Strongly positive RBC-TG2ab had good correlation with EmA, Hr-TG2ab and positivity of HLA-DQ2/8, and the diagnosis was established in 94% of both children and adults at risk.
A Finnish cohort study investigated the association between serum antibody concentrations and subsequent celiac disease (CD) diagnosis in a series of 405 children and adults «Kurppa K, Räsänen T, Collin P ym. Endomysial antib...»4. EmA positivity was the primary inclusion criterion. Besides subjects with classical gastrointestinal presentation of CD, the study cohort included a substantial number of individuals with extraintestinal symptoms and those found by screening in at-risk groups. The antibody values were graded as low (EmA 1:5-200; TG2ab 5.0-30.0 U/L) and high (EmA 1:≥500; TG2ab ≥ 30 U/L).
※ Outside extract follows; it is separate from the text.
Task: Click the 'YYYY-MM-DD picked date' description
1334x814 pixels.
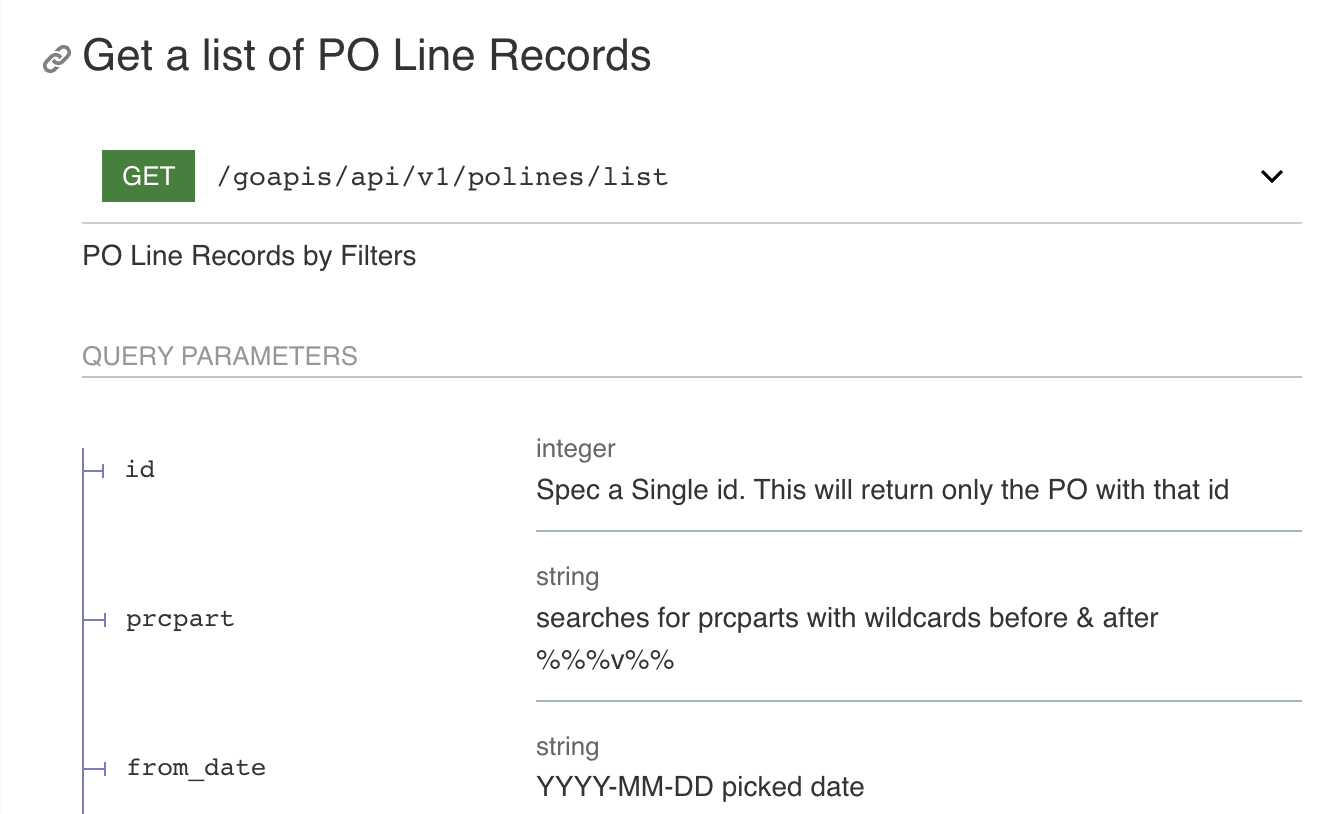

TG2-ab were measured in 316 EmA positive subjects and proved positive in 91%. Forty-one% of the participants had high EmA and 54% high TG-2ab at baseline. In total, 79% of subjects with low and 94% of those with high EmA titres showed small-bowel mucosal villous atrophy. Furthermore, 96% of the 47 EmA positive subjects who had normal mucosal villi and remained on follow-up, either subsequently developed mucosal atrophy while on gluten-containing diet or responded positively to a gluten-free diet.
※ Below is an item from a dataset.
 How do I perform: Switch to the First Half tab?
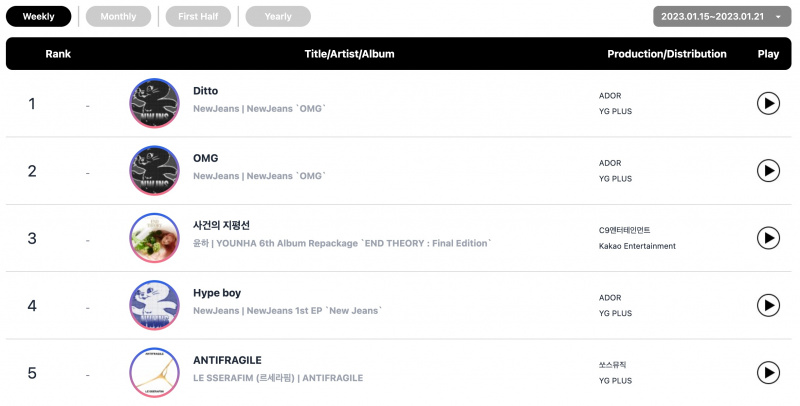(x=198, y=16)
A large, international prospective study targeted to evaluate the ESPGHAN guidelines for diagnosis of celiac disease «Werkstetter KJ, Korponay-Szabó IR, Popp A ym. Accu...»6. Data were collected from consecutive pediatric patients (18 years or younger) on a gluten-containing diet who tested positive for TGA-IgA from November 2011 through May 2014, seen at 33 pediatric gastroenterology units in 21 countries. The primary aim was to determine whether the nonbiopsy approach identifies children with celiac disease with a positive predictive value (PPV) above 99% in clinical practice.
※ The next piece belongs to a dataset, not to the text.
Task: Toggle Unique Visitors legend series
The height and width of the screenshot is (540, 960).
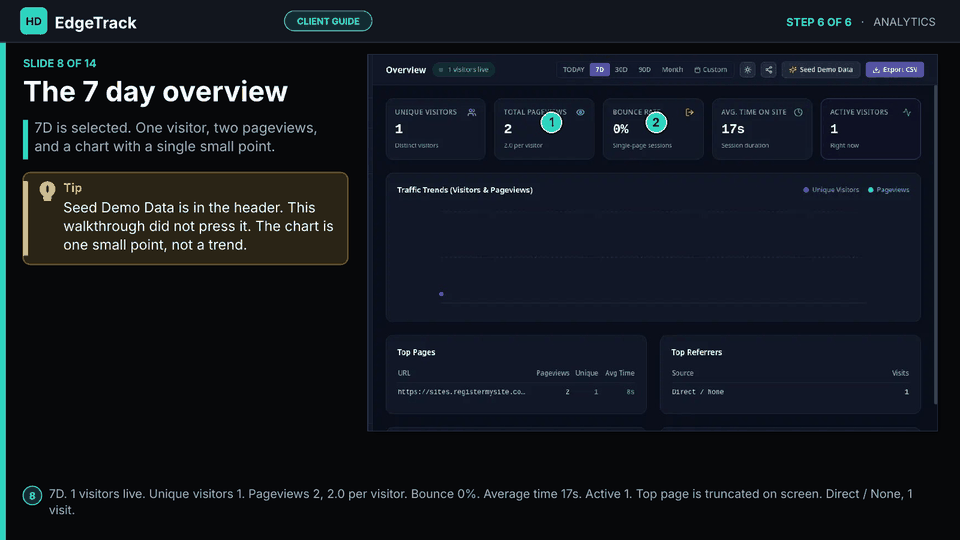Action: pos(831,190)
Of 803 children recruited for the study, 96 were excluded due to incomplete data, low level of IgA, or poor-quality biopsies. In the remaining 707 children (65% girls; median age, 6.2 years), 645 were diagnosed with celiac disease, 46 were found not to have celiac disease, and 16 had inconclusive results. Findings from local laboratories of TGA-IgA 10-fold or more the ULN, a positive result from the test for EMA, and any symptom identified children with celiac disease (n = 399) with a PPV of 99.75 (95% confidence interval [CI], 98.61-99.99); the PPV was 100.00 (CI, 98.68-100.00) when only malabsorption symptoms were used instead of any symptom (n = 278). Inclusion of HLA analyses did not increase accuracy. Findings from central laboratories differed greatly for patients with lower levels of antibodies, but when levels of TGA-IgA were 10-fold or more the ULN, PPVs ranged from 99.63 (CI, 98.67-99.96) to 100.00 (CI, 99.23-100.00).